Soeharto memang kembali mendominasi berita sejak dia dirawat di Rumah Sakit Pusat Pertamina (RSPP), 4 Januari lalu. Fluktuasi kesehatan penguasa Orde Baru ini merajai breaking news dan berita utama setiap stasiun televisi. Berkat Soeharto, tayangan berita di televisi, yang selama ini jauh kelelep dibanding sinetron dan Mamamia, mampu naik ke peringkat cukup tinggi. ”Ini rating tertinggi untuk berita,” kata Humas SCTV, Budi Dharmawan.

Tidak aneh bila program televisi non-berita latah menayangkan sisi lain Soeharto. ANTV pernah menyajikan cerita tentang perajin batik di Solo yang spesial menyiapkan bahan batik dengan motif khusus duka cita bagi para pelayat apabila Soeharto meninggal. Harga jual per lembar kain Rp 5 hingga 50 juta. Liputan tentang pesanan karangan bunga ucapan belasungkawa juga ada. Jadi, bila Soeharto wafat, bunga-bunga itu tinggal dikirim.

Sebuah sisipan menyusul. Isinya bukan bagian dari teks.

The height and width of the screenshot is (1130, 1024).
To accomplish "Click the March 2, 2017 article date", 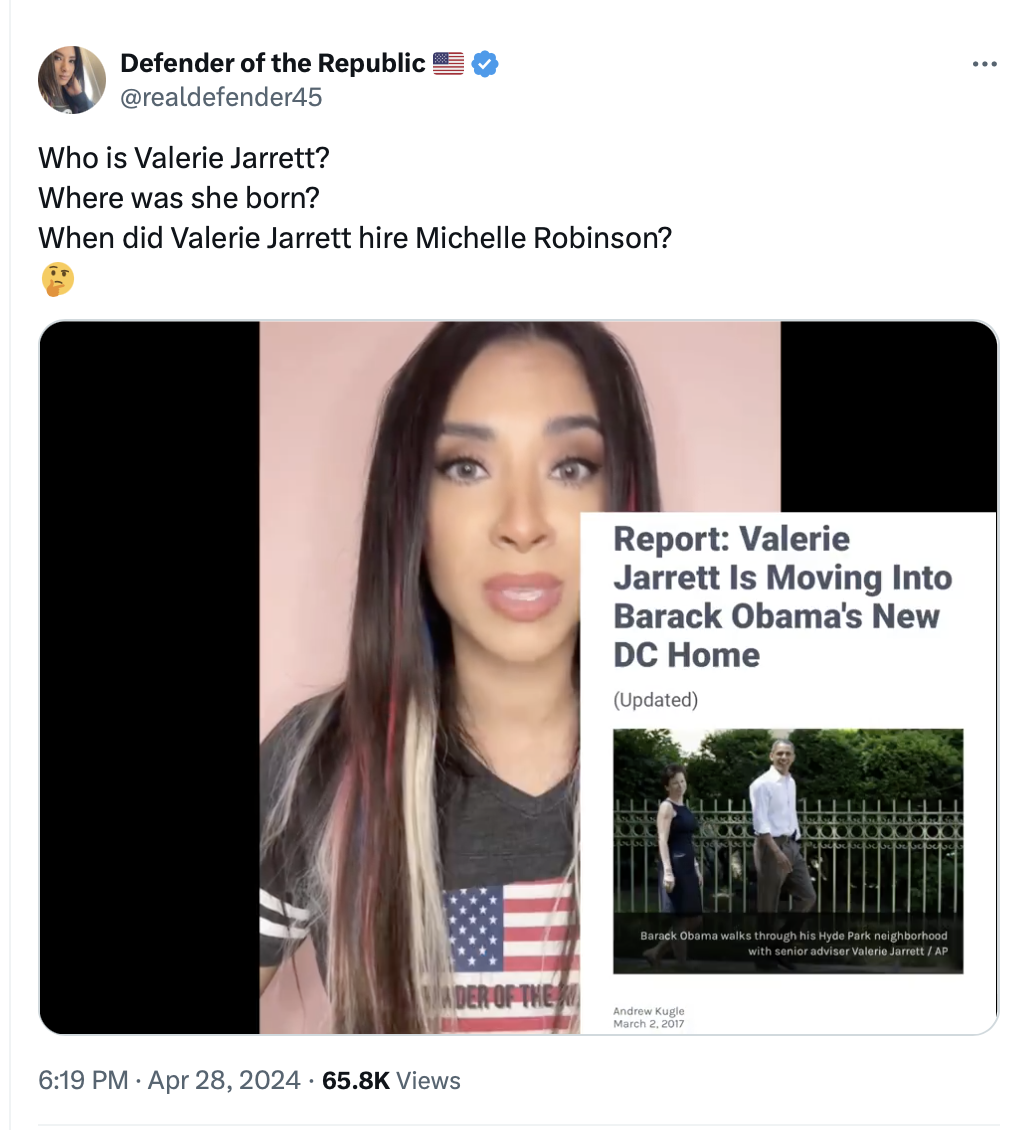I will click(x=649, y=1023).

Bahkan program-program infotainmen ikut membuat liputan perkembangan kesehatan Soeharto. Mereka pun menempatkan reporter di RSPP untuk membuat laporan langsung dengan pembawa acara di studio. Tentu saja program infotainmen memberikan tekanan pada selebritas yang datang menjenguk, dan dibumbui dengan gosip yang sedang melanda mereka. Misalnya setelah Halimah—yang baru cerai dari Bambang Trihatmodjo—menjenguk Soeharto di rumah sakit, satu tayangan infotainmen membuat cerita yang membandingkan Halimah dengan Mayangsari, istri kedua Bambang. Kedua perempuan itu dibandingkan: kecantikan, kesetiaan, dan reputasi. Secara keseluruhan, ”skor” Halimah jauh lebih tinggi.

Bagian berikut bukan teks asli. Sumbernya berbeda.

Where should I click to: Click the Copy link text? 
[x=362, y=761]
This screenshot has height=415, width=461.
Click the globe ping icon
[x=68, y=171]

Keingintahuan masyarakat tentang Soeharto dan Keluarga Cendana memang masih besar. Pertimbangan itu yang membuat TPI memutar ulang penjelasan resmi Soeharto seputar yayasan-yayasannya dalam acara Soeharto Menjawab, yang pernah ditayangkan tepat lima bulan setelah Soeharto lengser. ”Saya pikir masalah itu masih akurat dengan kondisi sekarang. Lagi pula cuma TPI yang punya, jadi eksklusif sekali,” ujar Pemimpin Redaksi TPI, Ray Wijaya. ”Peringkat tayangan berdurasi satu jam itu lumayan bagus.”

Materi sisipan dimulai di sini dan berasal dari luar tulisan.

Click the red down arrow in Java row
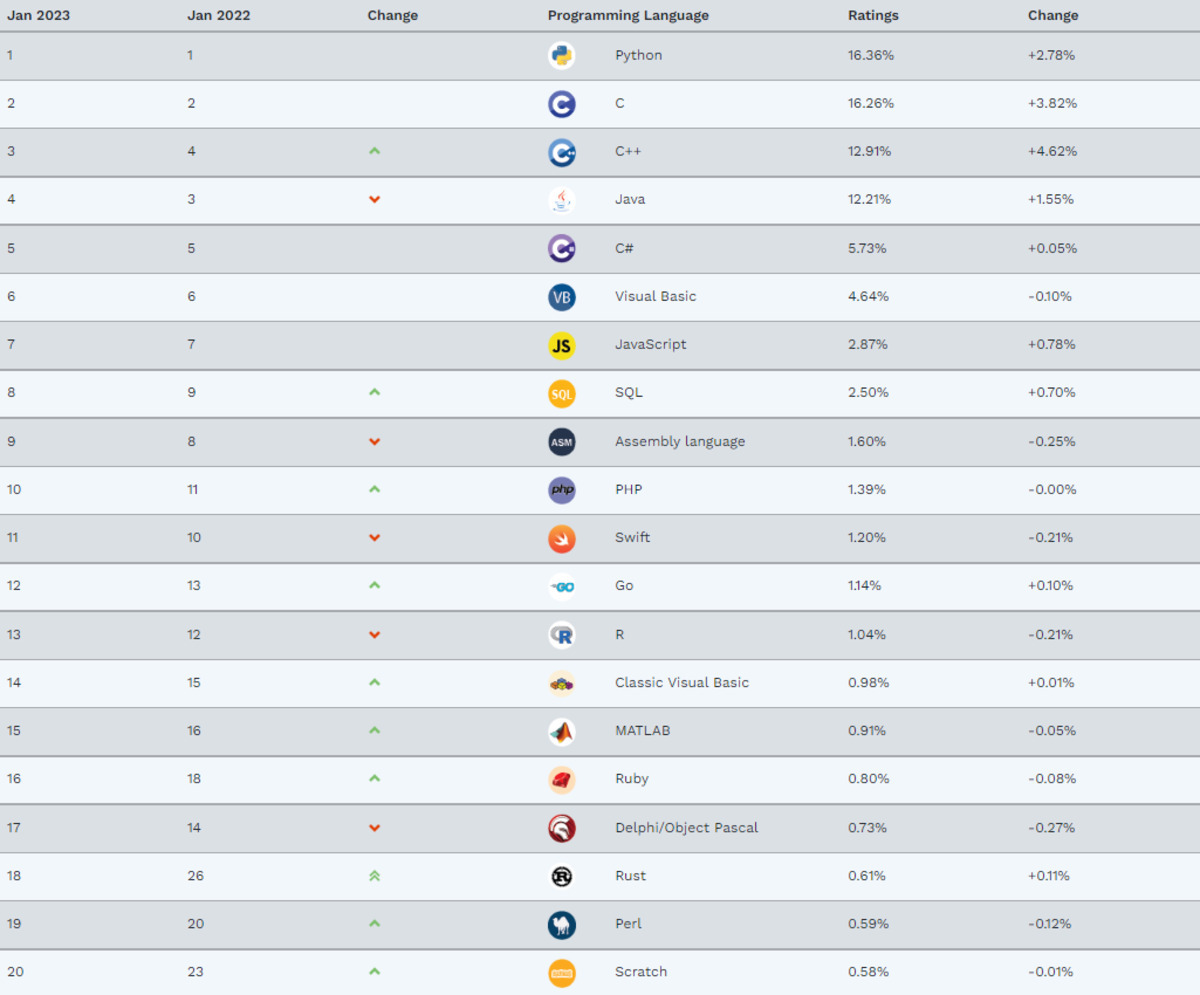Viewport: 1200px width, 995px height. click(x=374, y=199)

TPI juga sudah menyiapkan sejumlah feature tentang Soeharto, mulai dari perjalanan hidupnya, karier militer, hingga persoalan hukum. Tayangan-tayangan itu dibuat sejak dua tahun lalu. Namun semuanya masih disimpan. ”Bagaimanapun, Soeharto masih hidup sampai sekarang, tidak etis menayangkan acara yang seolah-olah dia sudah meninggal,” tutur Ray. ”Liputan khusus” serupa juga sudah dipersiapkan stasiun televisi lain seperti Metro TV. Namun mereka masih merahasiakan isinya, karena Soeharto belum meninggal.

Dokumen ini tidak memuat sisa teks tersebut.